Pazar, Aralık 01, 2013

TÜRKMENİSTAN’A BENZEMEK - 3


16 Ağustos 2011 tarihli gazetelerde yer alan flaş bir haberle konu kamuoyuna malolmuştu; Türkmenistan da Fettullah Gülen Cemaati’nin bu ülkedeki okullarını kapattı.” Sonra konu diğer ülkeleri de kapsayan bir kapatmalar serüvenine dönüşmüş idi…

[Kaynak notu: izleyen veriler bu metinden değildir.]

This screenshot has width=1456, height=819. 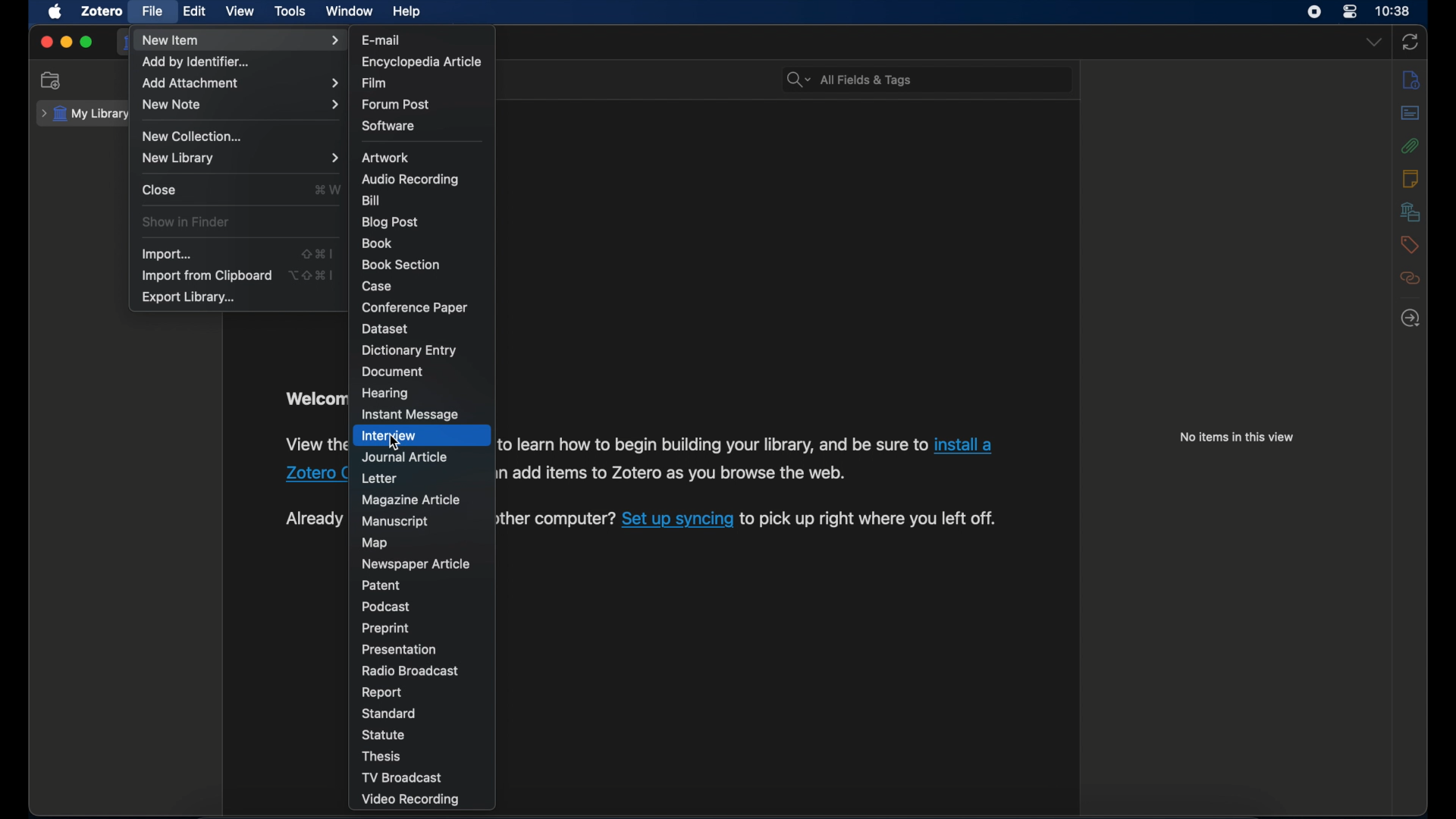 I want to click on encyclopedia article, so click(x=421, y=62).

Haberlerin detaylarına bakınca, “Türkmenistan Devleti, Cemaatin Türkmenistan’da yarattığı dini ortam ve türbülans ile cemaat mensuplarının ABD adına gizli emeller besleme iddiaları ve bunların daha da artacağına yönelik duyduğu kaygılar yüzünden 1990 yılından beri bu ülkede faaliyet yürüten cemaate ait tüm Türk Okulları diye bilinen okulların faaliyetlerini sonlandırma kararı” aldığını görmekteyiz. Haber Ajans’larının haberlerine göre, söz konusu Türk okullarının öğretim ve eğitim faaliyetleri yanında ülkede mezkûr okullardan mezun olan ve yetişmiş öğrencileri kilit mevkilerdeki görevlere atamak için hiçbir fedakârlıktan kaçınmadığı hatta bu uğurda büyük rüşvetlerin bile verildiği anlaşılmaktadır. Hülasa Türkmenistan Devletinin açıklamasının Türkçe ve direk meali; bu okullarda ABD için casus olarak çalışacak elemanlar yetiştirildiği ve bu elemanlar vasıtasıyla devletin idari yapısına sızılarak müesses nizamın bu yönde tesisi ve yerleştirilen bu kabil kişiler vasıtası ile de seviyesi yükseltilmeye çalışılan kapitalizmin üzerinden emperyal amaçlara uygun ortam oluşturulmasına karşı çıkıyoruz, diye anlaşılabilir…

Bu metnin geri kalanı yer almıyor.